As the boys got older, I wound up making things starting with a very basic set of tools which Lori's ex left her.  Nothing fancy, just a circular saw, jigsaw and a Workmate. I added a compound miter saw  to the mix when I built my first bed for our eldest son. In the beginning I worked in the side yard of our home, strictly a fair weather woodworker. If it rained, or simply when the sun went down I would have to put all the tools back in the garden shed.

I started hanging out on various woodworking forums, Woodnet,  the WWA, Sawmill Creek & Woodcentral just to name a few.  I think it was Woodnet where I met my mentor John. He and I got together for a cup of coffee in a local diner, chatted about woodworking awhile and he invited me to visit his shop. That visit led to another, and another, and suddenly I had a key to the shop and was over there all the time. It wasn't fancy, dirt and concrete floor, no insulation (not a good situation in central NY...) and hot and cold running chipmunks.

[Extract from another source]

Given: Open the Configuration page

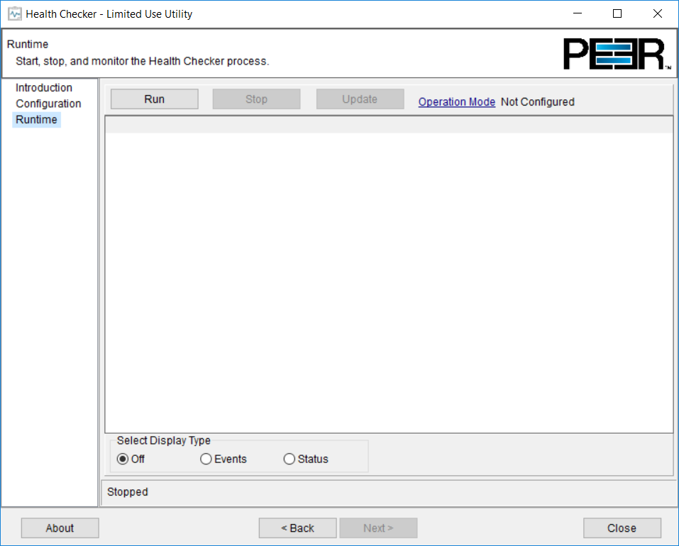Looking at the screenshot, I should tap(48, 104).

John and I toughed it out in the carriage house shop for a couple of years, then we got the itch to move up in the world. We rented space in a local business incubator, pooling our tools and resources and we spent a couple of years in the shop mahal. It was 30x40' of light industrial space, we had a lot of good shop time in there and I learned a lot. Eventually however it was too much rent for my budget and I pulled my tools out ending our partnership.

My tools went into a storage unit for a couple of years until I decided to invest in my shop. By this time I was a regular on the Family Woodworking forums. I've been taking a breather... mostly because of pressures off-line, but I firmly believe that FWW is one of the finest forums on the internet.
 I strongly suggest you visit and sign up if you're looking for a forum to participate in.

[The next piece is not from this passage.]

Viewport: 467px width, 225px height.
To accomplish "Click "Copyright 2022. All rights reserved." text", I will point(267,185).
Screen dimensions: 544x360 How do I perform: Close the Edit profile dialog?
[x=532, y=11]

I had done my research and settled on a plan for a minibarn from I modified mine a bit, putting up 10' sidewalls instead of 8'. Here is a partially completed photo... I'll get an updated shot eventually. Don't hold your breath however. I've been known to take my time... building the shop took a couple of years, and it still has some rough edges. Keeps the rain off the tools though.

Along the way I've made loads of friends around the world wide woodworking web, far too many to list. You know who you are however, and though I may not say it often, you've all made an impact in my life. Thank you.

Recently I've 'discovered' podcasts, both traditional ones I listen to on my iPhone and those who publish on youtube and their own sites. My  Current favorite is Woodtalk Online,  Hosted by Marc Spagnolo of the Wood Whisperer, Matt Vanderlist of Matt's Basement Woodshop and Shannon Rogers of the Renaissance Woodworker.  I'm working my way through their archives, but I have a blast listening to them.  In one of those interesting twists, an old friend from way back when I first got online at the WWA is also a frequent contributor on woodtalk; Tom Iovino aka TampaTom whose site is  It's cool to see his success, and I can say with pride "I knew him way back when...".  I wonder if I ever 'bumped into' Marc when he was on the WWA back in the day as well.  Judging by some of the history he's shared on woodtalk we were both on that forum, as well as others such as woodnet at the same time. Things that make you go hmm...

I drive for work... Most nights I'm behind the wheel at Least 4 to 5 hours (I deliver meds to nursing homes).  As a result I have a Bunch of time where I want and/or need something to keep my mind active. I've gone through about 3/4 of the Woodtalk archives in the past month and a half.  I suppose that listening to the guys each night has inspired me to start this blog. I don't know where I'll take it yet, after all my journey to this point has been a long circuitous route.  I realized last night that I'm also an internet age woodworker and there is room enough for one more woodworking blog.

For those who are so inclined, look for the email link somewhere on the right column as well. I can be reached at I'm also on twitter as @artisanboards. Hope to hear from you soon!


 Did a little poking around on the WWA, unless Marc hung around through the mid 2000's we weren't 'there' at the same time. Beach Boy... TampaTom and I were both 'class of 2003' though.